By default, it is using simple token frequency for the sparse vectors. But, you can also specify a custom sparse embedding model.
from llama_index.core import VectorStoreIndex, SimpleDirectoryReader
from llama_index.vector_stores.pinecone import PineconeVectorStore
from IPython.display import Markdown, display
# load documents
documents = SimpleDirectoryReader("./data/paul_graham/").load_data()
# set add_sparse_vector=True to compute sparse vectors during upsert
from llama_index.core import StorageContext
if "OPENAI_API_KEY" not in os.environ:
raise EnvironmentError(f"Environment variable OPENAI_API_KEY is not set")
vector_store = PineconeVectorStore(
pinecone_index=pinecone_index,
add_sparse_vector=True,
)
storage_context = StorageContext.from_defaults(vector_store=vector_store)
index = VectorStoreIndex.from_documents(
documents, storage_context=storage_context
)
huggingface/tokenizers: The current process just got forked, after parallelism has already been used.

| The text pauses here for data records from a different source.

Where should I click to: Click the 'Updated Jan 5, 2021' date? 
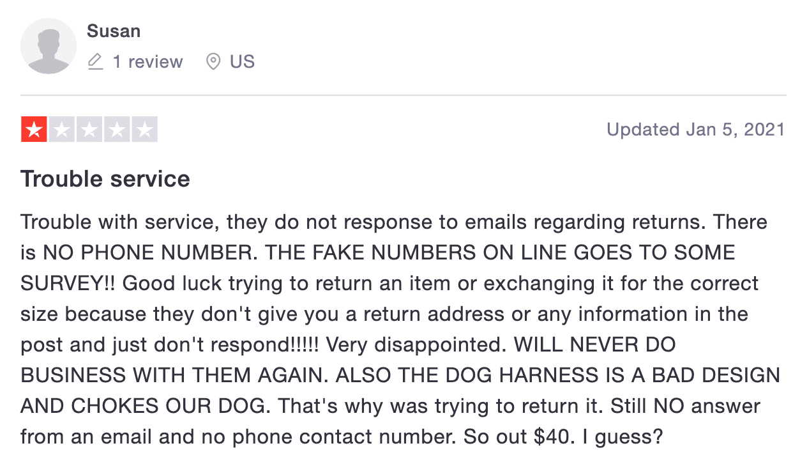695,130
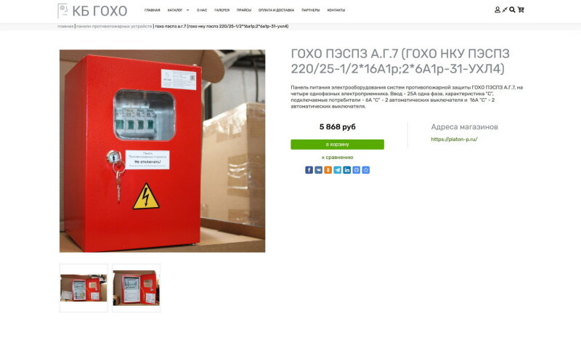Share the product on VK

pyautogui.click(x=319, y=170)
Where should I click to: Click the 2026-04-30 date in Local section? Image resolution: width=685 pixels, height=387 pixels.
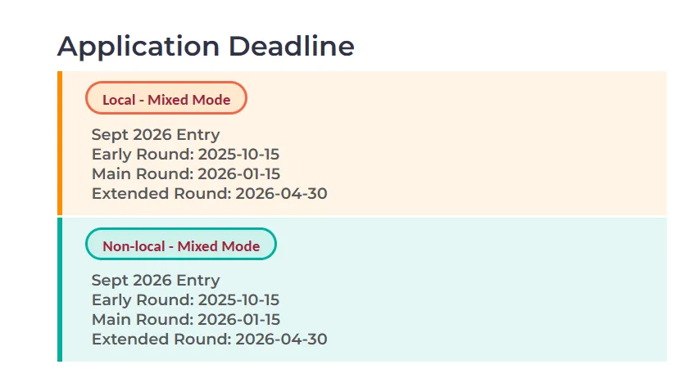[281, 193]
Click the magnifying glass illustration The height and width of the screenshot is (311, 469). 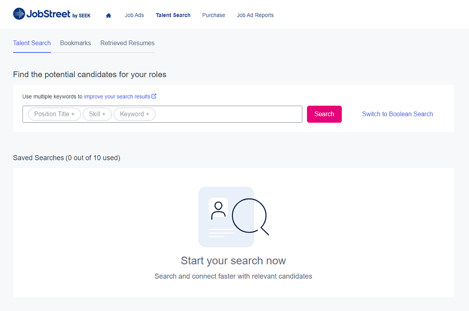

Disabling parallelism to avoid deadlocks... To disable this warning, you can either: - Avoid using `tokenizers` before the fork if possible - Explicitly set the environment variable TOKENIZERS_PARALLELISM=(true | false)
Upserted vectors: 0%| | 0/22 [00:00<?, ?it/s]
Query Index¶
May need to wait a minute or two for the index to be ready
# set Logging to DEBUG for more detailed outputs
query_engine = index.as_query_engine(vector_store_query_mode="hybrid")
response = query_engine.query("What happened at Viaweb?")
display(Markdown(f"<b>{response}</b>"))
Paul Graham started Viaweb because he needed money. As the company grew, he realized he didn't want to run a big company and decided to build a subset of the vision as an open source project. Eventually, Viaweb was bought by Yahoo in the summer of 1998, which was a huge relief for Paul Graham.
Changing the sparse embedding model¶
%pip install llama-index-sparse-embeddings-fastembed
# Clear the vector store
vector_store.clear()
from llama_index.sparse_embeddings.fastembed import FastEmbedSparseEmbedding
sparse_embedding_model = FastEmbedSparseEmbedding(
model_name="prithivida/Splade_PP_en_v1"
)
vector_store = PineconeVectorStore(
pinecone_index=pinecone_index,
add_sparse_vector=True,
sparse_embedding_model=sparse_embedding_model,
)
Fetching 5 files: 0%| | 0/5 [00:00<?, ?it/s]
index = VectorStoreIndex.from_documents(
documents, storage_context=storage_context
)
Upserted vectors: 0%| | 0/22 [00:00<?, ?it/s]
Wait a mininute for things to upload..
response = query_engine.query("What happened at Viaweb?")
display(Markdown(f"<b>{response}</b>"))
Paul Graham started Viaweb because he needed money. He recruited a team to work on building software and services, with a focus on creating an application builder and network infrastructure. However, halfway through the summer, Paul realized he didn't want to run a big company and decided to shift his focus to building a subset of the project as an open source project. This led to the development of a new dialect of Lisp called Arc. Ultimately, Viaweb was sold to Yahoo in the summer of 1998, providing relief to Paul Graham and allowing him to transition to a new phase in his life.